Hohe Inzidenzzahl gibt den Ausschlag

Von der Entscheidung sind nicht nur die geplanten Weihnachtsgottesdienste betroffen. Auch Begräbnismessen können laut Mitteilung ab sofort nicht mehr gefeiert werden, die Trauerfeiern würden lediglich als Wortgottesdienste gehalten und beschränkten sich im Blick auf die Teilnehmerzahl jeweils auf den engsten Familienkreis.

Dass der Pastorale Raum die Präsenzgottesdienste einstellt, hängt laut Pfarrer Hengstebeck vor allem mit der Inzidenzzahl in Rheda-Wiedenbrück zusammen, die derzeit über der 200er-Grenze liegt und die jeden Tag steigen könne. Das Ordnungsamt der Stadt Rheda-Wiedenbrück habe die Verantwortlichen zudem auf die Inzidenzzahl im Kreis Gütersloh als Bezugsgröße hingewiesen.

Alternativprogramm erarbeitet

Der Pastorale Raum hat ein Alternativprogramm erarbeitet. Für familiäre Feiern an Heiligabend und Weihnachten finden Gläubige auf der Internetseite des Pastoralen Raums die Anleitung zu einem Hausgottesdienst.
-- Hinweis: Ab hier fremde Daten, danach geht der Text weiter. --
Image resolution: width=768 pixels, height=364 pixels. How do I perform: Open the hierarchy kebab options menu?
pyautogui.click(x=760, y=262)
Die Kirchen in Rheda, herzebrock und Clarholz sind jeweils von 15 bis 17 Uhr geöffnet, so dass ein Besuch an der Krippe in dieser Zeit möglich ist.

In diesem Zusammenhang weist Pfarrer Thomas Hengstebeck auf die geltenden Abstands- und Hygieneregeln hin. An der Krippe liegt für alle Besucher ein Weihnachtsgruß aus sowie eine Kerze zum Licht von Bethlehem, die mitgenommen werden kann, um sie daheim zu entzünden. Zudem werde das Domradio an allen Festtagen Weihnachtsgottesdienste übertragen, sagte Hengstebeck.